As for Bush, I actually find it depressing when our president makes light of his own stupidity. It's not charming, it's sad.

Stupid or preoccupied? A lot of sound and fury runs through the Whitehouse.

The war-planning for Iran, and the perpetual hyper-neoPuritan War on Sex take a lot of time and energy.

Top Priority

Americans must be constantly and unrelentingly demagogued about this boogie man or that, in order to the keep the people an a constant state of anxiety. Gee, how about that National Anthem in Spanish, oh my!

Stephen Colbert's amusing caricature barely came close to lampooning the psychosis in the American body politic.

Every hysterical demagogic law that gets passed, is merely a prelude to even more Draconian laws down the road. They simply never stop, only ratchet up.

Daniel Radosh arrogant? The burden of having a mind as sharp as that is an amount of suffering that few will ever have to know. When Radosh has been unfair, he confronts it.
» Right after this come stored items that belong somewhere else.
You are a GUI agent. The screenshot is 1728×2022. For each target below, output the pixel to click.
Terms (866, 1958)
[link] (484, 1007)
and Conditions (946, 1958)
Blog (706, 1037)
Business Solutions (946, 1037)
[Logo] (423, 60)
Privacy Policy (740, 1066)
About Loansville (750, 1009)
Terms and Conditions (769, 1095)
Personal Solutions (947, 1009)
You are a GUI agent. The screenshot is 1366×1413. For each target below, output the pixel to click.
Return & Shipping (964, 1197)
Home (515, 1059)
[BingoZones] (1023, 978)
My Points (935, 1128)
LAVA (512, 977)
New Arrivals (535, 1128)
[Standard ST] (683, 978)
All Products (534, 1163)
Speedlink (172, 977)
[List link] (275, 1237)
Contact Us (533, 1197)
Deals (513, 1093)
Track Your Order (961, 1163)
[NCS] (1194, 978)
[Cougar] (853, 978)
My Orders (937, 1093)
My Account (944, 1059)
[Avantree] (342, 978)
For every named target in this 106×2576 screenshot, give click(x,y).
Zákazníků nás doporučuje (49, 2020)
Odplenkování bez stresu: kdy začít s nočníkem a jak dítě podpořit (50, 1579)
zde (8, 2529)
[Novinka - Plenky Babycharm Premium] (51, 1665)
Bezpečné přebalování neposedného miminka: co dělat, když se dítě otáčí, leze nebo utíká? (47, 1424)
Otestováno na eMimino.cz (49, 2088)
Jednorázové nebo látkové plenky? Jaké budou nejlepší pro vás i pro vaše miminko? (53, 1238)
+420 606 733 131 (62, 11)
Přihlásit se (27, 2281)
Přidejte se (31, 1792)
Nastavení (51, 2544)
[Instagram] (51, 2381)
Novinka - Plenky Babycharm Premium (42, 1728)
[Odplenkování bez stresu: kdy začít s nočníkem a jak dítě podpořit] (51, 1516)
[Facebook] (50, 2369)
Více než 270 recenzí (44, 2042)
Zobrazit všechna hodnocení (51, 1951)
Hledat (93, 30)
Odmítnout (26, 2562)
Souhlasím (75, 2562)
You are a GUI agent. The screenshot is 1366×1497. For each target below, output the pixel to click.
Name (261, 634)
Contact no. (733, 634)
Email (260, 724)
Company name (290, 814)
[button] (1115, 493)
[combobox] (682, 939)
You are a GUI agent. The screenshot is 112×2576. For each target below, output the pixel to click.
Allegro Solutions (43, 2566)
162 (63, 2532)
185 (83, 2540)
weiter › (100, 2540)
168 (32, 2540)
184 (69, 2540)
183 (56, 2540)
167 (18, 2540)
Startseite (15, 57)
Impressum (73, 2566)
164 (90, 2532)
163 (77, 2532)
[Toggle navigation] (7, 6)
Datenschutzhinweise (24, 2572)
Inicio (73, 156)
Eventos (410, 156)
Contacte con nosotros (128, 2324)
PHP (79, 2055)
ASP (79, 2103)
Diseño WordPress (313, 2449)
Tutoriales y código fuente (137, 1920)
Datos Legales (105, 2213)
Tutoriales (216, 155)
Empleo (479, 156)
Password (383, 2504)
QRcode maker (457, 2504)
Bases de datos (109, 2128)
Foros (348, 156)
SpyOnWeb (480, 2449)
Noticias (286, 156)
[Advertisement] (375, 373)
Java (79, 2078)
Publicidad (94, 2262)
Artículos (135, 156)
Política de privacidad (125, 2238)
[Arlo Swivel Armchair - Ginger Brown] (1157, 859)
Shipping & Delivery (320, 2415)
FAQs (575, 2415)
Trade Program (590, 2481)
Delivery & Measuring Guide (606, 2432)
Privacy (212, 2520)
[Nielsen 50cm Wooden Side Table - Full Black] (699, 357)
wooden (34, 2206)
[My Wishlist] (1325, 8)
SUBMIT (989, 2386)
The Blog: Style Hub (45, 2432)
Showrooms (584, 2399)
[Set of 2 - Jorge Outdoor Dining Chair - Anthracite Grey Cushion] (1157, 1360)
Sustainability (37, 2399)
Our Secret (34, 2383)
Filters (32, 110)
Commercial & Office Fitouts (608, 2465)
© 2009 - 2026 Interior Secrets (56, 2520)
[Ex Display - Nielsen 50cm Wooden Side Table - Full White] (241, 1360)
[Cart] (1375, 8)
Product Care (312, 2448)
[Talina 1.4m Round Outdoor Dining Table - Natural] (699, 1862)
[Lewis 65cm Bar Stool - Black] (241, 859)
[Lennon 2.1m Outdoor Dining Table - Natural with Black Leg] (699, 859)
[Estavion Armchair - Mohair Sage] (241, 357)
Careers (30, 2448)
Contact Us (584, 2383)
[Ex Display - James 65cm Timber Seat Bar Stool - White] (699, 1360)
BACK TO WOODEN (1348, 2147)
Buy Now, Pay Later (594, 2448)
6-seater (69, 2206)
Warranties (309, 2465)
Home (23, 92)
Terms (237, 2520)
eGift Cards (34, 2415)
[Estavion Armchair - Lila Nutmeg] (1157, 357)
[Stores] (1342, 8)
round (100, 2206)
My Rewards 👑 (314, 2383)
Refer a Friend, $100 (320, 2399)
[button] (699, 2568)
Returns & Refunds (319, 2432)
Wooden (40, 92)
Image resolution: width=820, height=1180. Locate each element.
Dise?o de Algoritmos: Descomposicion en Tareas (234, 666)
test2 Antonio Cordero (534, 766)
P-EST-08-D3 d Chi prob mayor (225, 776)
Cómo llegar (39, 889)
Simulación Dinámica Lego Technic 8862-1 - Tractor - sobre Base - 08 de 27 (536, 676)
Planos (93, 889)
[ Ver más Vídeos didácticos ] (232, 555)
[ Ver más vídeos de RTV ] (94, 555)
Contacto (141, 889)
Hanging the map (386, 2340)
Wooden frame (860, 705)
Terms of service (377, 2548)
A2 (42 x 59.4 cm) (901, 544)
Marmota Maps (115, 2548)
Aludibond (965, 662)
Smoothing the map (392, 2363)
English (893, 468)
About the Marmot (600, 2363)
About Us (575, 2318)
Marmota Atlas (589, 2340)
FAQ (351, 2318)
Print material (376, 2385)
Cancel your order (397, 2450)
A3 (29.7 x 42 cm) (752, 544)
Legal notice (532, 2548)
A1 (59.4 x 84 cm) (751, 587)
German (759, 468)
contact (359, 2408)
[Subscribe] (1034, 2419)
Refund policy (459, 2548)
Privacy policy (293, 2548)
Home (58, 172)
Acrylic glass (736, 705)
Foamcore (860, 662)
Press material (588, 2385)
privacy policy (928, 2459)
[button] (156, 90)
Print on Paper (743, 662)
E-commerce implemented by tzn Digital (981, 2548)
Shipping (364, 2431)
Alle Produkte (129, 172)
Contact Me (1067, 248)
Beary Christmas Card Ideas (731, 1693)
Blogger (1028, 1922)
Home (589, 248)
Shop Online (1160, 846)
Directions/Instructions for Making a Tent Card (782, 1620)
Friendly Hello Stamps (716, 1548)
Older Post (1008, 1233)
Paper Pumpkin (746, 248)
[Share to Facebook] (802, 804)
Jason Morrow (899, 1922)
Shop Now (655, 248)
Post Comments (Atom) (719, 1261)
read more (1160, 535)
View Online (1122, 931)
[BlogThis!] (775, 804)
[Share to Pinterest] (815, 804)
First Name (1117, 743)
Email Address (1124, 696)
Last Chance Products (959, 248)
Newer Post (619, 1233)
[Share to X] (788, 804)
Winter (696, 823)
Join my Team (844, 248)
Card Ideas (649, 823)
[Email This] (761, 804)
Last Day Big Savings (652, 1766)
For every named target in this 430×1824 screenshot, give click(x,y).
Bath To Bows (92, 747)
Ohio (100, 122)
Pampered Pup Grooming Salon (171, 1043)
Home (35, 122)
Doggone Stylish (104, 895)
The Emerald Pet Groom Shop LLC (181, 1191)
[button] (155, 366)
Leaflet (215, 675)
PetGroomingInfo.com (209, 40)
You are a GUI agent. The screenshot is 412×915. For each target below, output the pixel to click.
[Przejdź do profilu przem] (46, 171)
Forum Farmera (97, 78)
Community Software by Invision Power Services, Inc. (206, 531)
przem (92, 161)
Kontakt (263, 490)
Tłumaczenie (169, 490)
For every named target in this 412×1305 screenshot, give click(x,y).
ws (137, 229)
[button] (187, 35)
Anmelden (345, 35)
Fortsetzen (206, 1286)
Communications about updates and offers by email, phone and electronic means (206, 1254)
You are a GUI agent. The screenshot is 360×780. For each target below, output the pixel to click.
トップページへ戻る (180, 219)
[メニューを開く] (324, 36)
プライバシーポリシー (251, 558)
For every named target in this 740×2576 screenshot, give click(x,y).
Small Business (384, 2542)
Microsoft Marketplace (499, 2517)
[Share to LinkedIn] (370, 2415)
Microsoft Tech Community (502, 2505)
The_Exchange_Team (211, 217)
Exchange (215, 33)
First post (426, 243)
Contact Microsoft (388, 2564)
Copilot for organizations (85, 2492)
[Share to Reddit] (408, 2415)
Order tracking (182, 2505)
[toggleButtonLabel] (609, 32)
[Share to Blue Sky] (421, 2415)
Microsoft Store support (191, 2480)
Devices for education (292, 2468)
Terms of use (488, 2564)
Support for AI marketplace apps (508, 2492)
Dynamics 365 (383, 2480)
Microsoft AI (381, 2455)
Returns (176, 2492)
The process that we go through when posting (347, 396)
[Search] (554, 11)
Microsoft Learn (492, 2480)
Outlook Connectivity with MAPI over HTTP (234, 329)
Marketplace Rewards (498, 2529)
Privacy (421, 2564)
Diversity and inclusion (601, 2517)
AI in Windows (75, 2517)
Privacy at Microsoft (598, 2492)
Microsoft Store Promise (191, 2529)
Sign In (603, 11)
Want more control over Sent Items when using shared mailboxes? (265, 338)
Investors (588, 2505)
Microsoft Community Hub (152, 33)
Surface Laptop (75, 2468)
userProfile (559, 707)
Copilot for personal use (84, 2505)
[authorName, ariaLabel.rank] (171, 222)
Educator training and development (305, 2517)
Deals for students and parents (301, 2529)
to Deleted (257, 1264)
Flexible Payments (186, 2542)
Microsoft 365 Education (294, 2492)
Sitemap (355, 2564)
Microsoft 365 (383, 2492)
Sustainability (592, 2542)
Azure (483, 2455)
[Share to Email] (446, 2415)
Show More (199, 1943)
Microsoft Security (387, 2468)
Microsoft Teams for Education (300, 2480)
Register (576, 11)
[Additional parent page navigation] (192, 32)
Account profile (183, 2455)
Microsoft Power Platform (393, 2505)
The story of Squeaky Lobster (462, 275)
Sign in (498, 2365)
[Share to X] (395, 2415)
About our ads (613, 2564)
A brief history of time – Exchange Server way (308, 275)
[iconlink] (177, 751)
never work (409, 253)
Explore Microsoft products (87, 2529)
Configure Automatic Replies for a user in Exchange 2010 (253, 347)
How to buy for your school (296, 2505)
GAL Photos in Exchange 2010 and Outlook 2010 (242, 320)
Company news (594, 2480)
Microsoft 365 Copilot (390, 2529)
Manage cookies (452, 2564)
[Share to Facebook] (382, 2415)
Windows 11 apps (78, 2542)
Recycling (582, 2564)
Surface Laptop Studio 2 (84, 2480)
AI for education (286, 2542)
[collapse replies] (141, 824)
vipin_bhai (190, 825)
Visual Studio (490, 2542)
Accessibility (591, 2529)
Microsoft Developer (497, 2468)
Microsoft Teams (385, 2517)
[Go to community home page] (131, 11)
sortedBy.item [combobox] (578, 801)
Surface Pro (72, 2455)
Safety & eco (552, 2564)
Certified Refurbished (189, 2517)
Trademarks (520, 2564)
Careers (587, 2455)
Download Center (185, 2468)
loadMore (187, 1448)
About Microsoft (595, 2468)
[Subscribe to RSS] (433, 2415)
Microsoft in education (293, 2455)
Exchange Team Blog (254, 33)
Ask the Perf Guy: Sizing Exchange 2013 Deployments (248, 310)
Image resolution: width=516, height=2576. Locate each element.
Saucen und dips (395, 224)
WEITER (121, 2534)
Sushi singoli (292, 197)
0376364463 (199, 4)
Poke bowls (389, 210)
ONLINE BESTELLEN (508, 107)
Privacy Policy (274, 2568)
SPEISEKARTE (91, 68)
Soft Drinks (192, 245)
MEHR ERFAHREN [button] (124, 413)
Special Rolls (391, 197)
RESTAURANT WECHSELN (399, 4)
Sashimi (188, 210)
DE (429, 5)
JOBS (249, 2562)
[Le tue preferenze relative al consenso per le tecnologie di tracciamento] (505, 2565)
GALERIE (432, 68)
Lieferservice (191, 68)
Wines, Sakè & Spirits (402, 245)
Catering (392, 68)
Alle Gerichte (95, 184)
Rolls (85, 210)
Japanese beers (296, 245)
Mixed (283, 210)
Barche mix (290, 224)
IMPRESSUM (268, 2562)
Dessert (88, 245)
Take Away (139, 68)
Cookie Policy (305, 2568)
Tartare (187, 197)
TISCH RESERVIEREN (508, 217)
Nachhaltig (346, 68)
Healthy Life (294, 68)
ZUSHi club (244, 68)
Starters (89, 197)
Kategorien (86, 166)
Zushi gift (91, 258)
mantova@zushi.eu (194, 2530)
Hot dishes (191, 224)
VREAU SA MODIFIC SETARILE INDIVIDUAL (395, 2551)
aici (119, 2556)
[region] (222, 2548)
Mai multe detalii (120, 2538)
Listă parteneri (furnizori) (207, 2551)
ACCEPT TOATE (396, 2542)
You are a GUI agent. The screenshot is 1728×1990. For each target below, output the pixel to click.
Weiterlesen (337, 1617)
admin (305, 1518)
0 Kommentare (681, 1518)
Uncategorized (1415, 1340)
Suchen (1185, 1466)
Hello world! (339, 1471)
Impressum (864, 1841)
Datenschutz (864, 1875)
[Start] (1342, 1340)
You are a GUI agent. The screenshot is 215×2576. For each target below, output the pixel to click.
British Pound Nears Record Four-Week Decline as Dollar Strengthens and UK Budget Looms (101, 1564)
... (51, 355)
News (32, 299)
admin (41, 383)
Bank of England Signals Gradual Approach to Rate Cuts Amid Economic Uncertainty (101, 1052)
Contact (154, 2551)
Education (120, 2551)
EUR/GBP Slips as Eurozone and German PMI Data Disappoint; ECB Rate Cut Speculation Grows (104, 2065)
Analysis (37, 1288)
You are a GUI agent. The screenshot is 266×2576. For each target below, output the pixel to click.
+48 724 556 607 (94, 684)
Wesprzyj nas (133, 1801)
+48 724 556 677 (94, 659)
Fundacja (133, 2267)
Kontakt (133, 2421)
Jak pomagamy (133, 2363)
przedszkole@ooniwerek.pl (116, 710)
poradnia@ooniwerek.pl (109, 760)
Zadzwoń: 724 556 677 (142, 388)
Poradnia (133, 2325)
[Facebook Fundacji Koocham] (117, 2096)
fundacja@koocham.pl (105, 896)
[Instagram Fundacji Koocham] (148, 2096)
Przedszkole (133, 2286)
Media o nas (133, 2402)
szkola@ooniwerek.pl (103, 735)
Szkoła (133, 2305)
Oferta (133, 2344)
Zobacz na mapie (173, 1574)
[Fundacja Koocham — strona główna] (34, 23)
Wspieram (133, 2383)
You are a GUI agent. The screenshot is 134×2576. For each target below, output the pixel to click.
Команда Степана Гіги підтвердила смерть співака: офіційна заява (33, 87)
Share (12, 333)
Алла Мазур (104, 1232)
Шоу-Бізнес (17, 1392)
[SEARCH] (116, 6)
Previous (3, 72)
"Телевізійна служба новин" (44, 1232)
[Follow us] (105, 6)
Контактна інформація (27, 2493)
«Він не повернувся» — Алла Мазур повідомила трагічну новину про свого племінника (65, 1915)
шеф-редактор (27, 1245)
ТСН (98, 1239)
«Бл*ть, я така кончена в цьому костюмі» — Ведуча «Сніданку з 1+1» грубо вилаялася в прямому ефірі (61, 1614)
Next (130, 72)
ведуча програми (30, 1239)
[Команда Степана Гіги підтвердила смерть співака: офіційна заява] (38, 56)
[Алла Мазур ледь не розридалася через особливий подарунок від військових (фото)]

No doubt Stephen Colbert will do the same should he one day unfairly characterize somebody.

By mere virtue of living within the United States, we're all already jaded.

I thought Colbert was funny. But, oddly, I wasn't laughing. I suspect the reason was because I was picking up the cues from the audience, who were aware that they were also being chastized.

Its as if Colbert was playing the dozens, and went too far against his opponent, who now wants to kick his ass. Colbert was right on, but I had this strange sympathy especially for the "liberal" press.

And then I shook it off.

"Frankly, I can only take Colbert's TV show in very small doses."

You're ignoring Colbert! STOP IGNORING COLBERT!!! (See? Silly, ain't it?)

One might note that Chris Lehmann, scathing critic of beltway insiders, is himself in something of a compromised position. His Wonkette-wife is precisely the kind of apolitical Washington schmoozer--I'll drink with anyone!--whom he might otherwise condemn. And, he, too, was running around the Hilton (I gather from the piece) trying to schmooze with DC bigwigs, to give his piece the usual NYObserver indiserliness. So critic, heal thyself.

"To be fair, the Bush skit had some pretty funny moments too ("Some of my critics in the international community call me arrogant. I will not even honor that with a response. Screw 'em.")"

See, I agree with Dashiell -- this kind of stuff isn't really funny. Funny would be if the President had a reputation for, say, dressing poorly, or tripping over his own two feet, or singing loudly and off-key, and joked about that. But it's not funny to make light of the very things that have put this country in the state it's in. Imagine the D.C. sniper joking, "Good thing I sold that white van," or a Vioxx executive joking at dinner, "I would have been here earlier, but I took a Vioxx before I left home, and we had to make a quick detour to the hospital."